* **REQUIRED TASK**
Copy the data verbatim, everything from the line that contains "Where should I click to: Click the drag" down to the line that contains "click(x=843, y=29)", including both of those lines.

◆ ◆ ◆ ◆

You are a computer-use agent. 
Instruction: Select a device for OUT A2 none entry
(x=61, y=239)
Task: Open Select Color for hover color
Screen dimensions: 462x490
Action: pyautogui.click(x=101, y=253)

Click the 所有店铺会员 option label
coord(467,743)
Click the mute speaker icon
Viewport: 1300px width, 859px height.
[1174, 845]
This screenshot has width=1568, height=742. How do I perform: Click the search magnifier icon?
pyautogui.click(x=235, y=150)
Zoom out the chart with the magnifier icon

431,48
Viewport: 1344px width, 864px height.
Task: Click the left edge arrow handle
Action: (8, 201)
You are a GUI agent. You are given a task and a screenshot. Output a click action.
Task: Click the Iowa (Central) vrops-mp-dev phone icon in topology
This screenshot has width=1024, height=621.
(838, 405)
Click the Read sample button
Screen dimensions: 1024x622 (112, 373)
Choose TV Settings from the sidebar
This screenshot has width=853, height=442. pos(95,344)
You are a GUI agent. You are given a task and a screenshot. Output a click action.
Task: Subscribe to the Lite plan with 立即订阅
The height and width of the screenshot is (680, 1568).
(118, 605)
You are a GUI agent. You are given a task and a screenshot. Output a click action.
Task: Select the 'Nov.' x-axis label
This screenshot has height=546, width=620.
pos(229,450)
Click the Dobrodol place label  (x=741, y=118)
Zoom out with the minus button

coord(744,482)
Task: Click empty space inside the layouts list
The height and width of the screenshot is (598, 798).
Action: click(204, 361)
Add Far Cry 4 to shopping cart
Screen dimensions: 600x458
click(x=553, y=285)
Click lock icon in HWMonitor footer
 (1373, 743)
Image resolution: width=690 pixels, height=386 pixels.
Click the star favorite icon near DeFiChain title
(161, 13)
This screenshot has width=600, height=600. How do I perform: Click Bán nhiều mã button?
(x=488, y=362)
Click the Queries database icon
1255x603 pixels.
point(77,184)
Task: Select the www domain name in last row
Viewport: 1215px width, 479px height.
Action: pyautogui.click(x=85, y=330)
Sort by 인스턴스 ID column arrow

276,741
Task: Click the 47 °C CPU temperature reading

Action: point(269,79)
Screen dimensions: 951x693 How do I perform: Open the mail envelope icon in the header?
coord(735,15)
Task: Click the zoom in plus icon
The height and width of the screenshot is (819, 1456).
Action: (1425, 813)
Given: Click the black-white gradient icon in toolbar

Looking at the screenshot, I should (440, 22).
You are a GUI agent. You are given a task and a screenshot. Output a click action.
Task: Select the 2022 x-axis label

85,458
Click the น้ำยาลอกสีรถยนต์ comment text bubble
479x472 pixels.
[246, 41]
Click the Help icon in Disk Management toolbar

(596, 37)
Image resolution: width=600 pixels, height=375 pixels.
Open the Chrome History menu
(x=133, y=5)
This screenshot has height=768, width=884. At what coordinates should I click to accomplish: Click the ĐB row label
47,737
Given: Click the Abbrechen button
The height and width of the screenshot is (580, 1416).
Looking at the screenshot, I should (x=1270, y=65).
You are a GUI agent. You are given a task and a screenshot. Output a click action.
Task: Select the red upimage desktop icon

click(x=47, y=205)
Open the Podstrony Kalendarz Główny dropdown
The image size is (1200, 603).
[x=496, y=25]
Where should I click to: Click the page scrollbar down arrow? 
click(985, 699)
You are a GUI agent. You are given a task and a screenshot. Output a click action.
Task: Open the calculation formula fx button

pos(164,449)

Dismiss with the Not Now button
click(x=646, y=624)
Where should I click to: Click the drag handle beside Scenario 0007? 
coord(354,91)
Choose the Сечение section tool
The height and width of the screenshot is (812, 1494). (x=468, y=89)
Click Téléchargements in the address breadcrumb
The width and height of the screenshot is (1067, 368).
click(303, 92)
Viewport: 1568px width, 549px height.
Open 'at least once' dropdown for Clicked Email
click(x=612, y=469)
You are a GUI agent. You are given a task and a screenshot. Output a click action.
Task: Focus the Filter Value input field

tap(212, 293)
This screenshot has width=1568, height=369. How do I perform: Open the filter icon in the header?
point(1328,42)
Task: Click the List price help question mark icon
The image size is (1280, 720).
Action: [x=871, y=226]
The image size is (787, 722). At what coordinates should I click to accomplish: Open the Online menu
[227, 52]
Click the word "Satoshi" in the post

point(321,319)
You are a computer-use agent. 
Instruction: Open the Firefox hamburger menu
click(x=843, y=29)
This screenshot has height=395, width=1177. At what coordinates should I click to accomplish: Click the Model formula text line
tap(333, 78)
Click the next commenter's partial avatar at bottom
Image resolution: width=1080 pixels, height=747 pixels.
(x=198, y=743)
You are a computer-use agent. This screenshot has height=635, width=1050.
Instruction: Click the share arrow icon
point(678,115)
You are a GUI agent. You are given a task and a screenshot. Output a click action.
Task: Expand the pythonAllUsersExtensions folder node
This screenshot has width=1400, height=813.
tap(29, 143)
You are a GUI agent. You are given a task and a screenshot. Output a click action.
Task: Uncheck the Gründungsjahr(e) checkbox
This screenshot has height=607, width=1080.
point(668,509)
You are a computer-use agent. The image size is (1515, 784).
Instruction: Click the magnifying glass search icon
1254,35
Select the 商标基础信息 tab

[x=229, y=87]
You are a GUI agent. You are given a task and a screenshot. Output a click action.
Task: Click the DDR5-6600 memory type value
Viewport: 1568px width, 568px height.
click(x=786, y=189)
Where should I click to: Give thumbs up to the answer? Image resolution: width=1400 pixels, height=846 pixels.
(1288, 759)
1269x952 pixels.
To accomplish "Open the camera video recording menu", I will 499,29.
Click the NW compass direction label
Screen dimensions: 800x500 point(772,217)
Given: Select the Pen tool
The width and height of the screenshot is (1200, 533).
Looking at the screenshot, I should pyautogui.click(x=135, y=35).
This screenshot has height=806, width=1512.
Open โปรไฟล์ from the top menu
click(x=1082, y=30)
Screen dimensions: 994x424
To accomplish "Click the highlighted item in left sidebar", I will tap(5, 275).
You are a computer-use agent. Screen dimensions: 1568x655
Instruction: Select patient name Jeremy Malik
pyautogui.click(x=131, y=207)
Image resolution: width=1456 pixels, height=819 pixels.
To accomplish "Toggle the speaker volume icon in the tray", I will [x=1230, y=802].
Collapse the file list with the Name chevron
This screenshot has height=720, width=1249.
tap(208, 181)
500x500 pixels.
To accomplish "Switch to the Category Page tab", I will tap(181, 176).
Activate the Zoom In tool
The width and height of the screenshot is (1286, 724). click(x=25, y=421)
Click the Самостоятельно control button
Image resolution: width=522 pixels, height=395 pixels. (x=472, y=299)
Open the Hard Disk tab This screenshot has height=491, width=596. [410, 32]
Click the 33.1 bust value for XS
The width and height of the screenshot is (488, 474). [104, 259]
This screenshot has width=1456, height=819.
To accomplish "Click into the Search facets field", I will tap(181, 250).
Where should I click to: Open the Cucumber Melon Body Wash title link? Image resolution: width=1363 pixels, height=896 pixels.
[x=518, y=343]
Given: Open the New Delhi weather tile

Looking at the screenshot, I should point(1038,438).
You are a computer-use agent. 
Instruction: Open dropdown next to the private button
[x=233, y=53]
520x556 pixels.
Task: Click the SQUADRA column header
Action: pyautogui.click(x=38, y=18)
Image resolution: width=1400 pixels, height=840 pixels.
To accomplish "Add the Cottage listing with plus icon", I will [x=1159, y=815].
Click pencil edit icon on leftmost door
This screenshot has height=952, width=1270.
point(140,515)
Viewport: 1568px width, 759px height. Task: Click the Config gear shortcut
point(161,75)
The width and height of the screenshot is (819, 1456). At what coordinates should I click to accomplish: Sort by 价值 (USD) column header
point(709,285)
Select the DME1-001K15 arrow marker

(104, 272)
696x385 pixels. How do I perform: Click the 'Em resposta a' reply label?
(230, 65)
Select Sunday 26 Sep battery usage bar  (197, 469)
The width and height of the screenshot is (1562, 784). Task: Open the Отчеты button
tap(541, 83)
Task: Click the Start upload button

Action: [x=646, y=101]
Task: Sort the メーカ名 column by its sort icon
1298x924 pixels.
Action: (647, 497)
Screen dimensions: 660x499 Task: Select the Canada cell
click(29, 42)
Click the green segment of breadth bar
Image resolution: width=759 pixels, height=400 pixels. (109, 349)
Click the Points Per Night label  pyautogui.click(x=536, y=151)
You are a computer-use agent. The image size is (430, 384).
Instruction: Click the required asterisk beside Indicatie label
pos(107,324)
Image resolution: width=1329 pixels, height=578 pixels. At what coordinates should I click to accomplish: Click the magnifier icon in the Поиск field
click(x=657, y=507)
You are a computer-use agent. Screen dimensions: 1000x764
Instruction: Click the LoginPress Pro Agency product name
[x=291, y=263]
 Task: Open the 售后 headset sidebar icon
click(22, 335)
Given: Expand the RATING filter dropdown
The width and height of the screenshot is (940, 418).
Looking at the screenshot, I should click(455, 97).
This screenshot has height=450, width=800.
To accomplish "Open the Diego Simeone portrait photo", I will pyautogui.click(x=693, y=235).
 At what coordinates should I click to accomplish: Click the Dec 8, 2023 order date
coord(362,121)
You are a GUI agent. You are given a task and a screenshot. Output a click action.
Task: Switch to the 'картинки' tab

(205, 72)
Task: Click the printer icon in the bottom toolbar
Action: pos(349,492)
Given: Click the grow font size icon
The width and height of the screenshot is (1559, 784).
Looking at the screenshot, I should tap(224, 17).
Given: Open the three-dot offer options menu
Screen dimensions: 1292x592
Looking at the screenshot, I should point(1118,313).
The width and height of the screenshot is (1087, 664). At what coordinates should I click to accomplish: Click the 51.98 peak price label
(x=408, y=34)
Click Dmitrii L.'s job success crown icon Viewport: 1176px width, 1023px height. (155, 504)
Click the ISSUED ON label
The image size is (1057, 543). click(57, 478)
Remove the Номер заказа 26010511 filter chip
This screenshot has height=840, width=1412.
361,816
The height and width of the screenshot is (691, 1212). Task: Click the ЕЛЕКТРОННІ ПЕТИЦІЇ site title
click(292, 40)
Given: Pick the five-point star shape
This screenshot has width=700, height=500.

◆ ◆ ◆ ◆

* **ANSWER FOR THIS EXERCISE**
Where should I click to: Click the drag handle beside Scenario 0007? 
coord(354,91)
Choose the Сечение section tool
The height and width of the screenshot is (812, 1494). (x=468, y=89)
Click Téléchargements in the address breadcrumb
The width and height of the screenshot is (1067, 368).
click(303, 92)
Viewport: 1568px width, 549px height.
Open 'at least once' dropdown for Clicked Email
click(x=612, y=469)
You are a GUI agent. You are given a task and a screenshot. Output a click action.
Task: Focus the Filter Value input field

tap(212, 293)
This screenshot has width=1568, height=369. How do I perform: Open the filter icon in the header?
point(1328,42)
Task: Click the List price help question mark icon
The image size is (1280, 720).
Action: [x=871, y=226]
The image size is (787, 722). At what coordinates should I click to accomplish: Open the Online menu
[227, 52]
Click the word "Satoshi" in the post

point(321,319)
You are a computer-use agent. 
Instruction: Open the Firefox hamburger menu
click(x=843, y=29)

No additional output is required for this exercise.